** Problems to work on **
1/ Reproduce word for word the part of the delta variant article that begins at "He emphasized the" and ends after "socially distance themselves.".
2/ Carry on the news piece about the delta variant from the point where it stops.

** Document section **

*** Begin section ***

Beisenova said the adult population remains more susceptible to the infection accounting for more than 79 percent of all cases. The data also shows the younger population (20-39 years) also becomes more susceptible to get infected.
"Given the spike in cases, PCR screening of positive samples from patients was taken, which tentatively showed a probable mutation of the delta variant in 56 percent of cases, which has high contagiousness, a short incubation period and has a high probability of hospitalization and mortality," said Beisenova.
She said non-compliance with quarantine measures as well as the low rate of vaccination allows the more contagious virus to spread in the city.
What do we know about the delta variant?
Delta variant is the most transmissible out of all variants reported worldwide, said WHO Director-General Tedros Adhanom Ghebreyesus.
“As some countries ease public health and social measures, we are starting to see increases in transmission around the world. More cases mean more hospitalizations, further stretching health workers and health systems, which increases the risk of death,” he said at a media briefing on June 25.
He emphasized the importance of equitable vaccination couple with tailored use of public health and social measures in addressing the spread of new variants.
Delta variant was first identified in India in October 2020 and has reached at least 95 countries, according to the WHO.
Even countries with high vaccination rates, like Israel, fell susceptible to the new variant that is close to becoming the dominant variant globally.
The WHO urged all people regardless of their vaccination status to wear masks and socially distance themselves.

*** End section ***

** Recorded information **
*** Begin section ***

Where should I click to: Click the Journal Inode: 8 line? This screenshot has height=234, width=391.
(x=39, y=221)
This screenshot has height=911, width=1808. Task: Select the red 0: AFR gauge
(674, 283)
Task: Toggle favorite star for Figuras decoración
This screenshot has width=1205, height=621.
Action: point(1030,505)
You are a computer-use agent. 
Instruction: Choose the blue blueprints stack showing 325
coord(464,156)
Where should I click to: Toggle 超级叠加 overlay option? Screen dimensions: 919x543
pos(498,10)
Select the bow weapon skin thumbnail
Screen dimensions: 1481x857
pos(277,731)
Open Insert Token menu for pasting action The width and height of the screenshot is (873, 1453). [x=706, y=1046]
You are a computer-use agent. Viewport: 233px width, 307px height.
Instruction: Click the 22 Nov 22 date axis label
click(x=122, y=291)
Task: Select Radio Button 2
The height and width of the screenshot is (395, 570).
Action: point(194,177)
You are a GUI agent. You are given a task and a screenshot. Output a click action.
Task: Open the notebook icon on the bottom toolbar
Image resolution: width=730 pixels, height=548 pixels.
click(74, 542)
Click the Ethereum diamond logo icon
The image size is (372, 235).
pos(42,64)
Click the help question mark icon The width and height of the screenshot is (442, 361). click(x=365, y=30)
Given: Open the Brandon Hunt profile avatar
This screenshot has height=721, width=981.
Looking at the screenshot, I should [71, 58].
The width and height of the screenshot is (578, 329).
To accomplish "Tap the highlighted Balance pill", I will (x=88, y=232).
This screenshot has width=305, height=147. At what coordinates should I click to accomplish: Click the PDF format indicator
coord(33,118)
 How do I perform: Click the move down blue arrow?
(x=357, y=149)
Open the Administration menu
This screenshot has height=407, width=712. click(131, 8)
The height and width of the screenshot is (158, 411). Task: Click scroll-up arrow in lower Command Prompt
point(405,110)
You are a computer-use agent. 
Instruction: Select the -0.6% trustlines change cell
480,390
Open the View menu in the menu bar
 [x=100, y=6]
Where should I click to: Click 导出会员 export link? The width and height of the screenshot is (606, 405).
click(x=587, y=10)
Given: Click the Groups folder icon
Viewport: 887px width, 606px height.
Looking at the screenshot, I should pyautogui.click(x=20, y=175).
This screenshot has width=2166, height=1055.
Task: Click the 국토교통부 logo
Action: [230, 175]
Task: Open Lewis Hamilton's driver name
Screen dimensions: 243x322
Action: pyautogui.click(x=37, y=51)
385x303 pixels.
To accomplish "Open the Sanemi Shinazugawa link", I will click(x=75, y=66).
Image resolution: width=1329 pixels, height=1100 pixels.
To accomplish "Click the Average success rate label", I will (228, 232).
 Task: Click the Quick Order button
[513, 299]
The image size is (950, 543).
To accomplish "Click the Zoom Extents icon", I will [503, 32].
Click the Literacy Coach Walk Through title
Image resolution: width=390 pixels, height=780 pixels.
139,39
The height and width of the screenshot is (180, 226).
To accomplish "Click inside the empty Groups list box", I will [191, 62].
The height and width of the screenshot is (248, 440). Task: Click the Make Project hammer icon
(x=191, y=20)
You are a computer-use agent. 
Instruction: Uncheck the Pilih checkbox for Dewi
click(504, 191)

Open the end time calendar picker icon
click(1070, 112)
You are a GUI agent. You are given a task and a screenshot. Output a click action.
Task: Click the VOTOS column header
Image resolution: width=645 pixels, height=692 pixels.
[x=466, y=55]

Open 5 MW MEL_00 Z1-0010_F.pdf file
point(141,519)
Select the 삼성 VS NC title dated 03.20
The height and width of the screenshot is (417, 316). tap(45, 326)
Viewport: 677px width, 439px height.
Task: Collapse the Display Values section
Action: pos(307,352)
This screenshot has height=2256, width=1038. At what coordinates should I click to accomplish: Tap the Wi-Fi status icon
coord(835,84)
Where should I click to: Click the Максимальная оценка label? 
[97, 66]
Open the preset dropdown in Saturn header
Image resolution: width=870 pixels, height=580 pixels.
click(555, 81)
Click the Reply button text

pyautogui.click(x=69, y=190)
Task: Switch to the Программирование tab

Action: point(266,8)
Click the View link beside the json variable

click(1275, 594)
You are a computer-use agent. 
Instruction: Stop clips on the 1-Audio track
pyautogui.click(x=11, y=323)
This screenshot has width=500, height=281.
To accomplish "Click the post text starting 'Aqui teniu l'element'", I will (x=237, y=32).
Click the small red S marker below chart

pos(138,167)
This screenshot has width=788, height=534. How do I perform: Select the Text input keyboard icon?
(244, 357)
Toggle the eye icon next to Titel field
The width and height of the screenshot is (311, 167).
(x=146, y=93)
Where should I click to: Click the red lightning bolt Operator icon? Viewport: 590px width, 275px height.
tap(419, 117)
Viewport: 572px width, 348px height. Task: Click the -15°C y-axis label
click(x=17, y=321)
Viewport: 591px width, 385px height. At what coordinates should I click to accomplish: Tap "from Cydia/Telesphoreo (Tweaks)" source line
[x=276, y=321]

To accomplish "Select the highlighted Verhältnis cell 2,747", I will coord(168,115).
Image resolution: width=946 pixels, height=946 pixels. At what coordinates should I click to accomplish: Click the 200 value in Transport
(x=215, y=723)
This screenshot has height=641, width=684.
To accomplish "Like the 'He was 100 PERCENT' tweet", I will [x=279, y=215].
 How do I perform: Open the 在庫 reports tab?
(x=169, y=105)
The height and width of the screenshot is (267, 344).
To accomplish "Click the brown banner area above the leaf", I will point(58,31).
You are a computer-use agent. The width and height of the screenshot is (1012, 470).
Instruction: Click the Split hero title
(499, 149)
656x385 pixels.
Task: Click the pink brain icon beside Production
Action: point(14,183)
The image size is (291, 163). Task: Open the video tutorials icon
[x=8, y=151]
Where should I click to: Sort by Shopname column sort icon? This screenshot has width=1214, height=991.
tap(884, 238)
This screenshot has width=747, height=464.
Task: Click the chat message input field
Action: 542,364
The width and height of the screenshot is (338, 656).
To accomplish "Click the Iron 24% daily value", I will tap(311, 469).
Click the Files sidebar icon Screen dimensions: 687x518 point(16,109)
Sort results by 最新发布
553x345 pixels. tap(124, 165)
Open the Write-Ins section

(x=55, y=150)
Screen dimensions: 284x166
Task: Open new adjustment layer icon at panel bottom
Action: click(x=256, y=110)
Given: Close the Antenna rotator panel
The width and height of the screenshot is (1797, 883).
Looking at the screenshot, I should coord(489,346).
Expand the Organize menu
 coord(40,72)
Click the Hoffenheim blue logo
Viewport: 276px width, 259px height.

*** End section ***

** Answers by item number **
1/
He emphasized the importance of equitable vaccination couple with tailored use of public health and social measures in addressing the spread of new variants.
Delta variant was first identified in India in October 2020 and has reached at least 95 countries, according to the WHO.
Even countries with high vaccination rates, like Israel, fell susceptible to the new variant that is close to becoming the dominant variant globally.
The WHO urged all people regardless of their vaccination status to wear masks and socially distance themselves.

2/
Global efforts to address a spike in coronavirus cases
As of June 27, there have been 180,492,131 confirmed cases and 3,916,771 confirmed deaths. Cases are on the rise globally as a result of the delta variant.
In the United Kingdom, the number of cases of the Delta variant hit a total of 75,953, according to the UK government data. The total number of coronavirus cases reached 4,755,078 in the country with daily 22,868 cases.
The number of people who have received the first dose of the COVID-19 vaccine is 44,454,511, more than 80 percent of the population, and the second dose - 32,583,746 people. Despite a relatively successful vaccine rollout, UK Prime Minister Boris Johnson announced the delay of the expected lifting of restriction by July 19.
He also promised to speed up the vaccine rollout. On June 18, vaccination opened up to every UK citizen over 18.
“3 in 5 adults across the UK have received two vaccine doses, vital in providing maximum protection from COVID,” Johnson wrote in his Twitter account.
Israel, which has been one of the most successful examples in terms of vaccine rollout, has decided to reimpose the indoor mask requirement, days after it lifted this requirement.
It also delayed its decision to reopen the country for fully vaccinated travelers by one month.
Israel has had a total of 841,196 confirmed cases and 6,429 deaths from the coronavirus since the pandemic began. 64 percent of the country’s 9 million population received at least one dose and 59.6 percent has been fully immunized against the virus.
More than 10 million in four of Australia's eight capital cities, including Perth and Brisbane, were forced to stay home except for urgent reasons and essential needs in the government’s effort to curb the spread of the highly contagious delta variant.
“Across Australia, a number of new community outbreaks have appeared in Greater Sydney, Brisbane, the Sunshine Coast, the Darwin region, and the Perth-Peel region. Concerningly a number of these outbreaks are linked to the delta variant which has significantly higher transmissibility,” said Australian Prime Minister Scott Morrison in a press statement.
Since the pandemic began, a total of 30,528 COVID-19 cases have been reported in Australia, including 910 deaths.
Australia has administered nearly 7.4 million doses of COVID-19 vaccines. Nearly 28.6 percent of the country’s population aged 16 and over had at least a first dose of a COVID-19 vaccine.